Harlan Cleveland (1918-2008) had more insight decades ago into how to work in the distributed social world than most leaders have today. In this early draft of a chapter we wrote together for Creating a Learning Culture (Cambridge, 2004), he answered a key question.
If all organizations are—slowly or rapidly—becoming [uncentralized] systems, how will anything get done? How will we get everybody in on the act and still get some action?
We will do it, I think, by minimizing, and clearly defining, what everybody must agree on—common norms and standards—and in all other matters maximizing each participant’s opportunity and incentive to use his or her common sense, imagination, and persuasive skills to advance the organization’s common purpose. This requires learning all the time.
It also requires, of course, that those who are going to pursue an organization’s purpose together be openly consulted not only about how they will pursue it but also about the purpose itself. Wisdom about uncentralized systems thus starts with a simple observation: most of what each of us does from day to day does not happen because someone told us to do it but because we know it needs to be done.
When you walk along a city street, you don’t collide with other pedestrians; you, and they, instinctively avoid bumping into each other. To generalize: any human system that works is working because nearly all of the people involved in it cooperate to make sure it works.
Political scientist Charles Lindblom called this “mutual adjustment”: in a generally understood environment of moral rules, norms, conventions, and mores, very large numbers of people can watch each other, then modify their own behavior just enough to accommodate the differing purposes of others, but not so much that the mutual adjusters lose sight of where they themselves want to go.
Imagine a large clump of people on either side of a busy downtown intersection, waiting for the traffic light to change before crossing the street. There is macro discipline here. The convention of the red light means the same thing—stop—to all the participants in this complexity, even though there is no physical barrier to violating the norm. Then the light turns green. It would be theoretically possible, with the help of a sizable staff of computer analysts, to chart in a central micro plan the passageway for each pedestrian to enable him or her to get to the other sidewalk without colliding with any other pedestrian. But not even the most totalitarian systems have tried to plan in such detail.
What works is mutual adjustment: somehow those two knots of people march toward each other, and there are no collisions. Each person adjusts to the others, yet all reach their objective—a positive-sum game if there ever was one.
What enables mutual adjustment to work is the wide availability of opportunities to learn from relevant information—so each mutual adjuster can figure out what others might do under varied conditions and give forth useful signals about his or her own behavior.

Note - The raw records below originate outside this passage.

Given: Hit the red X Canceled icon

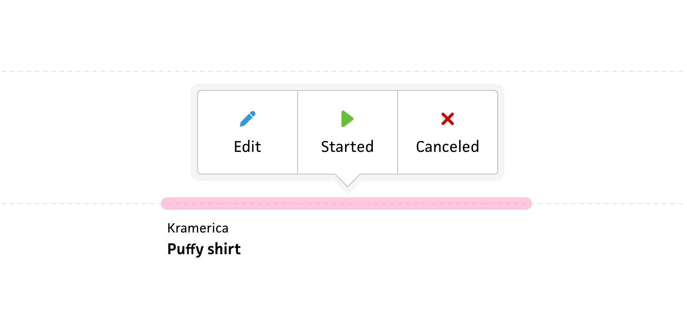Looking at the screenshot, I should (x=447, y=119).

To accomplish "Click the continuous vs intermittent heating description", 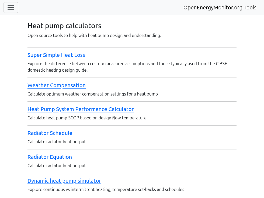I will [106, 189].
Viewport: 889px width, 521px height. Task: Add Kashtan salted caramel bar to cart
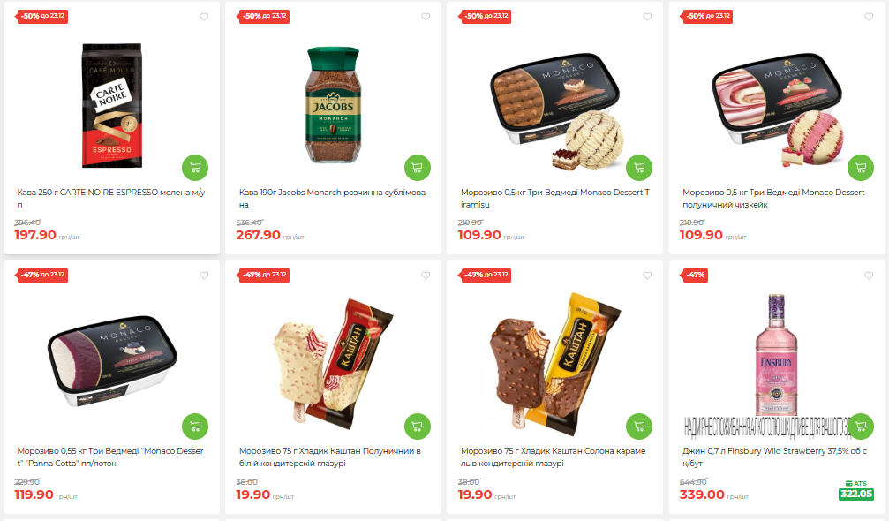click(x=639, y=427)
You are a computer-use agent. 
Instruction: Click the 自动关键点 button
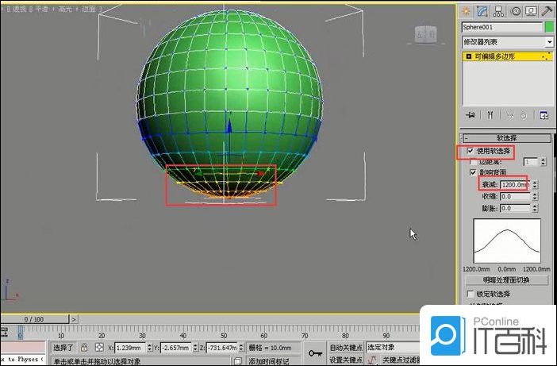click(x=346, y=348)
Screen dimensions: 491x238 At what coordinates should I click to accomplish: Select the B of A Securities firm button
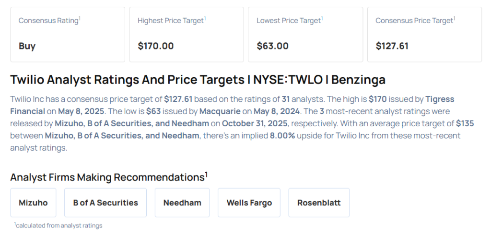[x=105, y=202]

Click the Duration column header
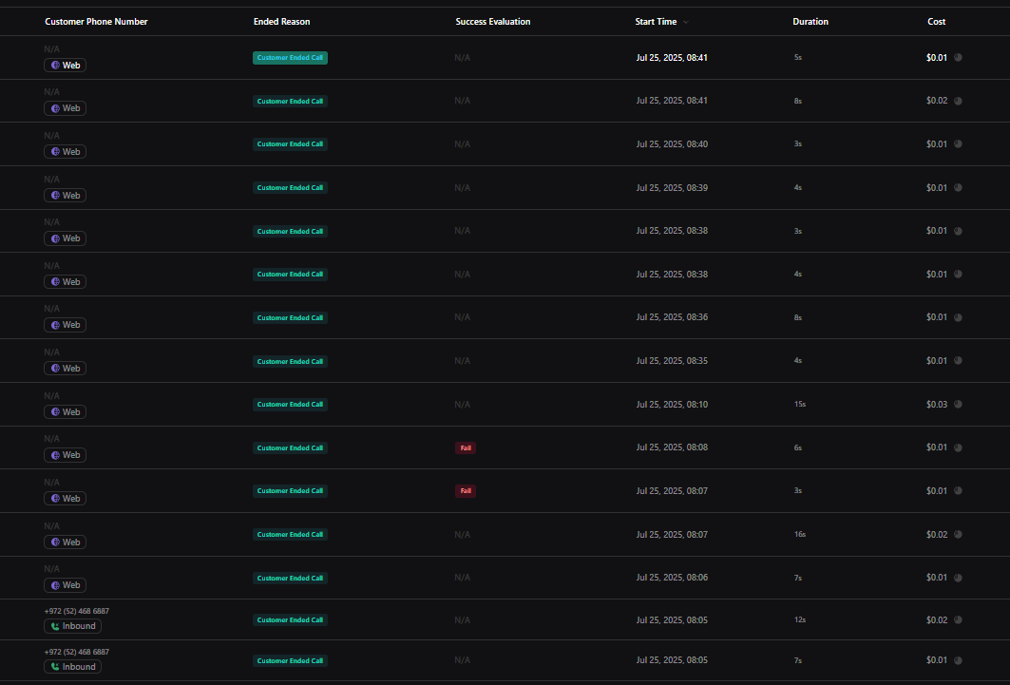click(810, 22)
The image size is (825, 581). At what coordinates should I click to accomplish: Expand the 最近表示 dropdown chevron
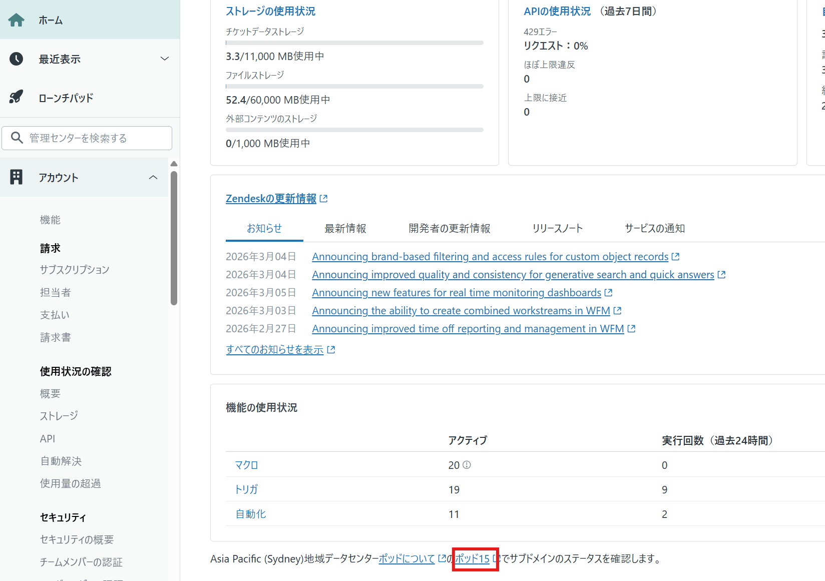pos(164,59)
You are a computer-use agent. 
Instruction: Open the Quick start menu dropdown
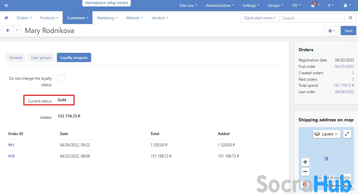click(259, 18)
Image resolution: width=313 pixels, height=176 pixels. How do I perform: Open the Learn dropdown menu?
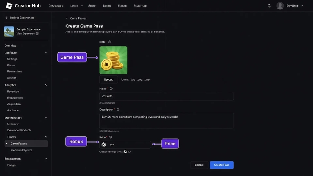(x=76, y=6)
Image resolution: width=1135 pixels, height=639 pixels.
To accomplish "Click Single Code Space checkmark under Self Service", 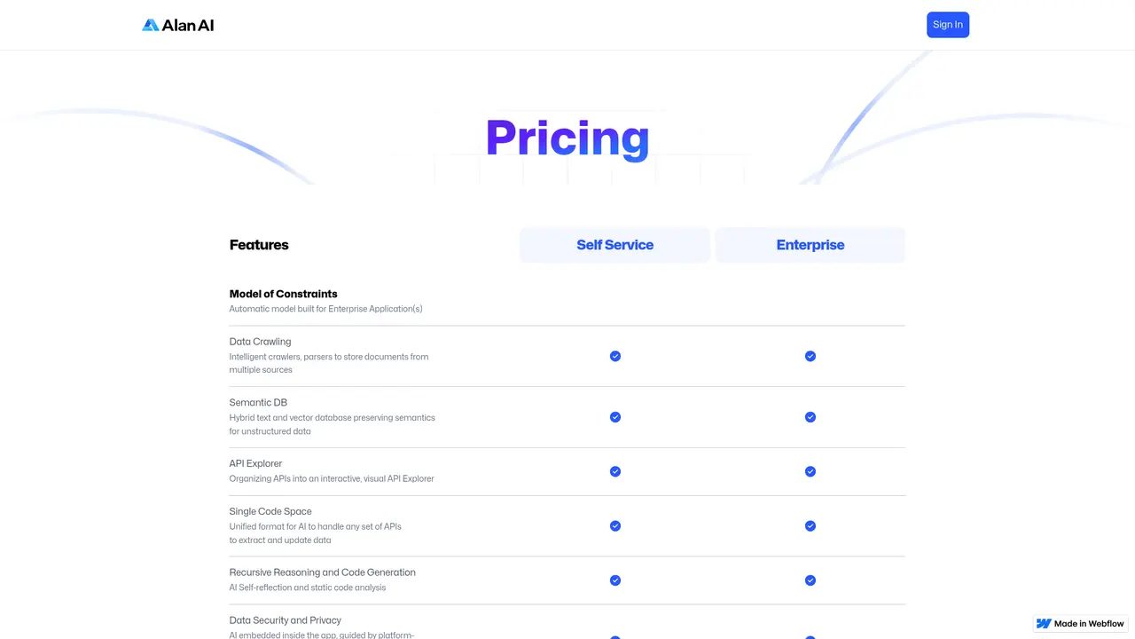I will point(615,525).
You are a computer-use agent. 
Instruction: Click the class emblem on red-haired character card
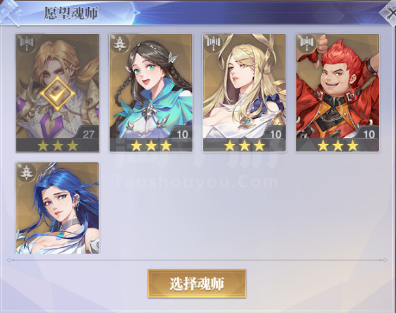coord(307,44)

Perhaps the best current example of mutual adjustment at work is the Internet—at least on a good day. People all over the world are exchanging information, images, music, and voice messages, with so little regulation that their “commerce” is often noncommercial—in effect, a multilateral barter system. Most of their transactions are not essentially exchanges but sharing arrangements. Where there are rules of behavior, they are increasingly arrived at by consensus among the participants, or at least ratified in action by those who will be guided by them.
Nearly all those who need to abide by the rules are self-motivated to comply because the rules make sense to them.
- These rules need to be adopted through a participatory or representative process so that nearly all the “followers” will feel they have been part of the “leadership.”
- Until the rules become shared doctrine, there needs to be some interim authority—the policeman at a new urban intersection, the foreman in an industrial process, the guru in an ashram, a parent in a family—to remind everybody about the rules.
- In time, the rules become internalized standards of behavior—and the resulting community doesn’t need anybody to be “in charge.” Procedural reminders can be mostly automated.
The rules are then learned in families and schools, by adult training and experience, and by informal (but effective) peer pressure. - The uncentralized way of thinking and working naturally becomes more complicated as civilization moves from the small homogeneous village to large multicultural societies, and beyond that to the governance of communities in cyberspace. But there is evidently a path from the need for standards through the practice of consensus and the constituting of interim authorities (whose mandate is to work themselves out of their interim jobs), to patterns of naturally cooperative human behavior.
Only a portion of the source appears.